Issue 8800 - MMR: out of date master will ignore history of its own changes
Summary: MMR: out of date master will ignore history of its own changes
Status: VERIFIED FIXED
Alias: None
Product: OpenLDAP
Classification: Unclassified
Component: slapd (show other issues)
Version: 2.4.45
Hardware: All All
: --- normal
Target Milestone: ---
Assignee: OpenLDAP project
URL:
Keywords:
Depends on:
Blocks:
 
Reported: 2018-01-30 21:04 UTC by Quanah Gibson-Mount
Modified: 2018-03-22 19:26 UTC (History)
0 users

See Also:


Attachments

Note You need to log in before you can comment on or make changes to this issue.
Description Quanah Gibson-Mount 2018-01-30 21:04:12 UTC
Full_Name: Quanah Gibson-Mount
Version: 2.4.45
OS: Linux
URL: ftp://ftp.openldap.org/incoming/
Submission from: (NULL) (47.208.148.239)


Did the following test:

4-way MMR setup, database populated from an initial DB that has history to it

Make several thousand MODs to serverID 1 only
Stop serverID 1
wipe its database
reload serverID 1 from the initial DB

Expected result:
serverID 1 REFRESHes from the other servers to sync up its database

Actual result:
serverID 1 updates its contextCSN to the last change op, but does not sync any
actual changes back, leaving it out of sync with the rest of the cluster.
Comment 1 Quanah Gibson-Mount 2018-01-30 23:46:46 UTC
--On Tuesday, January 30, 2018 9:04 PM +0000 quanah@openldap.org wrote:

> Full_Name: Quanah Gibson-Mount
> Version: 2.4.45
> OS: Linux
> URL: ftp://ftp.openldap.org/incoming/
> Submission from: (NULL) (47.208.148.239)
>
>
> Did the following test:
>
> 4-way MMR setup, database populated from an initial DB that has history
> to it

Per Howard's suggestion, I commented out lines 2390-2396 in syncprov.c, 
which allows the master to get fed back its own operations on startup.

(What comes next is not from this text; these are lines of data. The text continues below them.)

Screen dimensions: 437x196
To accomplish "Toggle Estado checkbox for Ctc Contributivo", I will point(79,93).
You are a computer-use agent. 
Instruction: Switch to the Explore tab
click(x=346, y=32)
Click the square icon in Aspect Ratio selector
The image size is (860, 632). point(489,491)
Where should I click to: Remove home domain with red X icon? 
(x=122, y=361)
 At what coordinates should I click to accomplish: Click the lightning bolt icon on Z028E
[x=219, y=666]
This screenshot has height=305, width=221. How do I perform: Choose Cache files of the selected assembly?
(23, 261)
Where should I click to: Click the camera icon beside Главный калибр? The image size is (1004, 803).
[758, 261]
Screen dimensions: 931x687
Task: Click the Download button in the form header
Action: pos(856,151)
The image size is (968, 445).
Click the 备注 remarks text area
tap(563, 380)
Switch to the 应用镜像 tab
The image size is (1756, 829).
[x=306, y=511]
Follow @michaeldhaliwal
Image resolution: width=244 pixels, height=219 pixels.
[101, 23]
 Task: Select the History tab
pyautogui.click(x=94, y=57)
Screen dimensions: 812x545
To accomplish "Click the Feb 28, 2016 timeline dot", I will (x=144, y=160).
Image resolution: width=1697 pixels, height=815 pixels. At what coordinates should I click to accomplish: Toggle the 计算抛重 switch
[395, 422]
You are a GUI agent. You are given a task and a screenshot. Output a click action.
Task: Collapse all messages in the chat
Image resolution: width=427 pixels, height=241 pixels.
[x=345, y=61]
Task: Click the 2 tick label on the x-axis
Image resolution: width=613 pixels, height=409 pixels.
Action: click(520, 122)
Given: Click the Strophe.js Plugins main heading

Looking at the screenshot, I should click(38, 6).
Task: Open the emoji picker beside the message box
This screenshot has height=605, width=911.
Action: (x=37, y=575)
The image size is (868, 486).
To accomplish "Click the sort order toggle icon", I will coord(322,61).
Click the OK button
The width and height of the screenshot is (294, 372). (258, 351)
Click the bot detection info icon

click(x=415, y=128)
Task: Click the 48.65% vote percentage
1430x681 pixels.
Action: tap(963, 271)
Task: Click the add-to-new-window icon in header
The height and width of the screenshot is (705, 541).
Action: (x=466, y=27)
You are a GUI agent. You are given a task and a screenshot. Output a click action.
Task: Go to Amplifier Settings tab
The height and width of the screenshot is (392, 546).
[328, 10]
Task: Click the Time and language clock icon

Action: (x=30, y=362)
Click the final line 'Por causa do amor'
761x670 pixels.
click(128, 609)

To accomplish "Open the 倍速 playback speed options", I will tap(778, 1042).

On the plus side, the database indeed get all the operations sent back. 
There were 1187 entries in the accesslog DBs of all 4 nodes.

On the minus side, while server IDs 2,3, and 4 all agreed on the final 
resulting contextCSN, serverID 1 did not.  Which then broke the ability for 
the nodes to communicate with each other (err=53)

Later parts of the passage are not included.